== Task requirements ==
Using the listing below, set down each line from the line containing "The image size is (807, 396)." through the line containing "Toggle dark mode", both ends included, exactly and with nothing added.

== Available records ==
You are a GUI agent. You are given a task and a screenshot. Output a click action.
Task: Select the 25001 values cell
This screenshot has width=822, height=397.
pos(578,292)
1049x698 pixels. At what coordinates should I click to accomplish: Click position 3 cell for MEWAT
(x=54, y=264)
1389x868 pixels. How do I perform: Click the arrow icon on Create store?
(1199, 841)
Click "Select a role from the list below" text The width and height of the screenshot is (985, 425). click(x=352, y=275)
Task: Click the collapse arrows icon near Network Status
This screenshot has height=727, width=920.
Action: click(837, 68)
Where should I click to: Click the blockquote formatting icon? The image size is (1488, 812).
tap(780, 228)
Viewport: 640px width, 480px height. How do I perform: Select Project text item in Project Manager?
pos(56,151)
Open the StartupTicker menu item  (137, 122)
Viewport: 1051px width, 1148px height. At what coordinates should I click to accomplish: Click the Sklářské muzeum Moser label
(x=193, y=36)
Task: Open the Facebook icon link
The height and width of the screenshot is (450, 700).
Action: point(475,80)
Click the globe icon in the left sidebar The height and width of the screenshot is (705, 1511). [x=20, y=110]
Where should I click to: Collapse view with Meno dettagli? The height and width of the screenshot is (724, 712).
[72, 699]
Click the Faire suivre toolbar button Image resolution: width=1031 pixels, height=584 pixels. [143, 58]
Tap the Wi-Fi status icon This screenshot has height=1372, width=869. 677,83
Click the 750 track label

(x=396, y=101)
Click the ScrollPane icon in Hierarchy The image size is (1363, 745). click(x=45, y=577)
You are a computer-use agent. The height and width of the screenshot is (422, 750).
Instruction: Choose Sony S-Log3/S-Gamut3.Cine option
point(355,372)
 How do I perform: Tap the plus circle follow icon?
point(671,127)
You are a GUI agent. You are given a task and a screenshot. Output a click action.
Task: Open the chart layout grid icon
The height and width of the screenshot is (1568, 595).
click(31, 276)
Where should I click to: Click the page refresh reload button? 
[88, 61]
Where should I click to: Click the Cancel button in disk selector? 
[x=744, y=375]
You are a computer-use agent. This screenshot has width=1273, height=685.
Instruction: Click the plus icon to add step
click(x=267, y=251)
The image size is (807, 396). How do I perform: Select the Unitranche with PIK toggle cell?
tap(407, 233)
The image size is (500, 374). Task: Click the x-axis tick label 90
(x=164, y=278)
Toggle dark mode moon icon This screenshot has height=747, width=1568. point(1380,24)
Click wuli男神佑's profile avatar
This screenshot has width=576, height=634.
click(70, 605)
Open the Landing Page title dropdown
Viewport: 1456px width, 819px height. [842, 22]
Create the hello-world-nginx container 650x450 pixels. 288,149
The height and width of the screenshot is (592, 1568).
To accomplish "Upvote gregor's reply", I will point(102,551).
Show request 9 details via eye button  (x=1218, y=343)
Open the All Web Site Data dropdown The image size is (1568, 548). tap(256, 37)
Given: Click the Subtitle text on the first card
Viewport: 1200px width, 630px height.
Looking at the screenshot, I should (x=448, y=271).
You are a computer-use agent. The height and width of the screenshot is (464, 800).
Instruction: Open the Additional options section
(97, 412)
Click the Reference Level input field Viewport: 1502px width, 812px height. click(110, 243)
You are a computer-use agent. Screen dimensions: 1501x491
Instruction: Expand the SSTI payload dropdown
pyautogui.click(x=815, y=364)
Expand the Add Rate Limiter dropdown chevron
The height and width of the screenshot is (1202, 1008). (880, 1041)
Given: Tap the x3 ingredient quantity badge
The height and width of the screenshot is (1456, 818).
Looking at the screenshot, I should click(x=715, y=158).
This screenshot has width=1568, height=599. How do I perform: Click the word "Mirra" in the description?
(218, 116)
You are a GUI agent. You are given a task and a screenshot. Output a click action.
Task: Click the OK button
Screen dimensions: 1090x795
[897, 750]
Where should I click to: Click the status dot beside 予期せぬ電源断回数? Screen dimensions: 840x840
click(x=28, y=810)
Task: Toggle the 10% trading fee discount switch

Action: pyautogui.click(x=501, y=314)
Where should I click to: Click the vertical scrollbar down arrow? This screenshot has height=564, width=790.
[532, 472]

== Answer for the task ==
The image size is (807, 396). How do I perform: Select the Unitranche with PIK toggle cell?
tap(407, 233)
The image size is (500, 374). Task: Click the x-axis tick label 90
(x=164, y=278)
Toggle dark mode moon icon This screenshot has height=747, width=1568. point(1380,24)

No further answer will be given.